ANFORDERUNG A: Formuliere den Abschnitt aus dem Bericht über die Zollkontrolle im Zug neu, der mit den Worten „Die anderen Passagiere“ beginnt und mit „Hygiene bei der Kontrolle.“ endet. Ersetze dabei „Zollbeamte“ durch „Grenzbeamte“.
ANFORDERUNG B: Führe den Bericht über die Zollkontrolle im Zug weiter, beginnend nach seinem letzten Satz.

VORLIEGENDER TEXT:
>>>

Anscheinend glauben die Beamten, das wird mir jetzt klar, dass ich schmuggle. Bisher wurde nur einmal in meinem Leben mein Koffer durchsucht – bei der Einreise in die USA, als ich aus Medellín, Kolumbien, kam, der einst legendären Hauptstadt der Drogenkartelle. Hat die Schweiz inzwischen einen ähnlichen Ruf? »Was erwarten Sie denn in meinem Koffer?«, frage ich. »Wir stellen hier die Fragen.« – »Ich komme aus der Schweiz, da ist alles teurer als in Deutschland, was zur Hölle soll ich da schmuggeln?« Keine Antwort.
Die anderen Passagiere schauen herüber, vielleicht halten mich einige bereits für einen Verbrecher. Das stresst mich, mir steht wirklich der Schweiß auf der Stirn. Ich klappe den Koffer auf, Skischuhe kommen zum Vorschein, aus denen Socken schauen, dazwischen verschwitzte Unterwäsche. Der Zollbeamte schaut angewidert, kramt aber tatsächlich mit seinen Gummihandschuhen in meinen Sachen herum. Übrigens hatte er diese schon an, als er zu mir kam, und er wird sie nicht wechseln, als er weiter durch den Zug geht, so viel zu Hygiene bei der Kontrolle.
Als er nichts als schmutzige Wäsche bei mir findet, wirkt der Zollbeamte fast etwas enttäuscht. Dabei hat er natürlich längst nicht alles gesehen, was ich im Koffer habe, ein paar Iphones hätte ich da schon noch versteckt haben können. Denn um Apple-Geräte, das erklärt er dann, geht es bei der Kontrolle. Diese sind in der Schweiz trotz des höheren Preisniveaus etwas billiger, weil die Mehrwertsteuer mit 7,7 Prozent dort weniger als halb so hoch ist wie in Deutschland. Aber sind ein paar geschmuggelte Geräte wirklich diesen Aufwand wert? Auf meine Anfrage hin spricht das zuständige Hauptzollamt lieber von der »Bekämpfung der Waffen- und Rauschgiftkriminalität sowie der Geldwäsche«. Würden professionelle Schmuggler dann wirklich einen so auffälligen Koffer auf Bahnreisen benutzen? Und überhaupt – gibt es gerade nicht Wichtigeres? Um Corona-Regeln, sprich das Einreiseformular, das man ausfüllen muss, wenn man aus einem Kanton kommt, der als Risikogebiet gilt, hat sich niemand gekümmert, ob Bahn, Bundesgrenzschutz oder Zoll; genauso wenig um Impfnachweise. Mit frischen Virus-Varianten im Gepäck hätte ich also problemlos einreisen können.

<<<

DATENSATZ:
>>>

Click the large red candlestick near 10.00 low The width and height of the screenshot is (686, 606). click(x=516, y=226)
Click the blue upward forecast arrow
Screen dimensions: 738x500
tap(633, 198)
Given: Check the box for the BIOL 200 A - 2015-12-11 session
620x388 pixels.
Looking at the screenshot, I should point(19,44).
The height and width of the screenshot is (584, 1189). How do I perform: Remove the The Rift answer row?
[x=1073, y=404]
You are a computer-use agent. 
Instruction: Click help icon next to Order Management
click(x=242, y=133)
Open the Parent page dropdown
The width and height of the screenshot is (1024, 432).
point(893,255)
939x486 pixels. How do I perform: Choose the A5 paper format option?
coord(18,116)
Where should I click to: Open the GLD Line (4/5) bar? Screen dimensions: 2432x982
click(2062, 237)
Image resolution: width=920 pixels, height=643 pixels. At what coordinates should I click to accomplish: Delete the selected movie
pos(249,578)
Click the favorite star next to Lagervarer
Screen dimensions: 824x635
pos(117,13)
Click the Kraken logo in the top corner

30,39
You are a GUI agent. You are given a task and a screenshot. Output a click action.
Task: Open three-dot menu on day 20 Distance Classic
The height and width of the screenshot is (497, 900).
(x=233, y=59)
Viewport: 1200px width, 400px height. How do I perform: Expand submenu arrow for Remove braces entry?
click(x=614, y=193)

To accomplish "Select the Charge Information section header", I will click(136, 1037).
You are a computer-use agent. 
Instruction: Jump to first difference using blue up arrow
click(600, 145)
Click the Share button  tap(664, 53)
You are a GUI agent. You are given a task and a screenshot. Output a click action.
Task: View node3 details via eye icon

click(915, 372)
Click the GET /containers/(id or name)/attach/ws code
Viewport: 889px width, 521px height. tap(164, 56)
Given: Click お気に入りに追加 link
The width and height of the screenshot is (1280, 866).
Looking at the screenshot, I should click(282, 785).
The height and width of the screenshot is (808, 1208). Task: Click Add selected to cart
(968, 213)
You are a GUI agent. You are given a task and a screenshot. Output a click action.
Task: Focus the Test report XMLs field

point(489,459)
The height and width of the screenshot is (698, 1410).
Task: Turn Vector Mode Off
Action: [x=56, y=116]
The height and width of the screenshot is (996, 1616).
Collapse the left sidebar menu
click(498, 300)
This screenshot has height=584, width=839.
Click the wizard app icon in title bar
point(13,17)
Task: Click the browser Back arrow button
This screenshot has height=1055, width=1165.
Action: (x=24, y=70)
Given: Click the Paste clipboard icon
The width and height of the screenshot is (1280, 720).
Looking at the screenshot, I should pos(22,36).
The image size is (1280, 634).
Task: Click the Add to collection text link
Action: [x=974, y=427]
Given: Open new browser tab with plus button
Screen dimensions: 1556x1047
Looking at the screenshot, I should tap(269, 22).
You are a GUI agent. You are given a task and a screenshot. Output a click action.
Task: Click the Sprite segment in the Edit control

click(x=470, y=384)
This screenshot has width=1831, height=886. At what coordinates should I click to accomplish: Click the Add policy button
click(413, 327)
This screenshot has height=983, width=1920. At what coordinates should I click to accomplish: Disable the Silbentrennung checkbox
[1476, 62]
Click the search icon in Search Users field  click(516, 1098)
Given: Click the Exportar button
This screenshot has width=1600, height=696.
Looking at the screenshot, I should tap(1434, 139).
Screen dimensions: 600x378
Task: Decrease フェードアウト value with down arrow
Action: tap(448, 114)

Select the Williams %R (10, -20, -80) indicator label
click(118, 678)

<<<

ERWARTETE ANTWORT A:
Die anderen Passagiere schauen herüber, vielleicht halten mich einige bereits für einen Verbrecher. Das stresst mich, mir steht wirklich der Schweiß auf der Stirn. Ich klappe den Koffer auf, Skischuhe kommen zum Vorschein, aus denen Socken schauen, dazwischen verschwitzte Unterwäsche. Der Grenzbeamte schaut angewidert, kramt aber tatsächlich mit seinen Gummihandschuhen in meinen Sachen herum. Übrigens hatte er diese schon an, als er zu mir kam, und er wird sie nicht wechseln, als er weiter durch den Zug geht, so viel zu Hygiene bei der Kontrolle.

ERWARTETE ANTWORT B:
Bei den folgenden beiden Grenzübertritten aus der Schweiz werde ich übrigens mit dem Schalenkoffer zwar nicht durchsucht, aber jeweils von den Zollbeamten detailliert befragt, woher ich komme, wohin ich fahre und warum – mit violettem Gepäck passt man anscheinend in irgendein Fahndungsraster. Bei der Pressestelle des zuständigen Hauptzollamtes heißt es: »Wer kontrolliert und wie intensiv die Kontrolle vorgenommen wird, liegt im Ermessen der Kontrollbeamten. Dabei spielt natürlich auch die Erfahrung des jeweiligen Beamten eine entscheidende Rolle.« Tja, bei mir lagen sie mit Ihrem Koffer-Profiling jetzt schon dreimal daneben.
Dass auf die individuelle Erfahrung und Entscheidung der Beamten verwiesen wird, kennt man aus der Diskussion um Racial Profiling. Im Bezug auf die Bahn ist damit gemeint, dass die Bundespolizei im Zug ohne konkreten Anlass Menschen kontrolliert, deren Hautfarbe sich von derjenigen ethnischer Deutscher unterscheidet. Racial Profiling ist verboten, wird aber offensichtlich praktiziert. Ich zumindest habe es häufig erlebt, dass ausschließlich der einzige fremd aussehende Mensch in einem Waggon einer Personenkontrolle unterzogen wurde. Ich empfand schon die Kofferkontrolle als unangenehme Bloßstellung – wie muss man sich erst fühlen, wenn das eigene Aussehen ständig zu Kontrollen führt? Gerichte haben mehrfach zugunsten der unrechtmäßig Kontrollierten und Gegängelten entschieden, Betroffene können sich heute an die Antidiskriminierungsstelle des Bundes wenden.
Verglichen mit Racial-Profiling, das für die Betroffenen ausgesprochen belastend sein kann, ist mein Koffer-Problem eine Lappalie. Neugierig bin ich trotzdem. Was würde passieren, wenn ich mein Gepäck beim nächsten Mal in Aldi-Tüten packe? Würde ich damit durchkommen, oder mich erst recht verdächtig machen?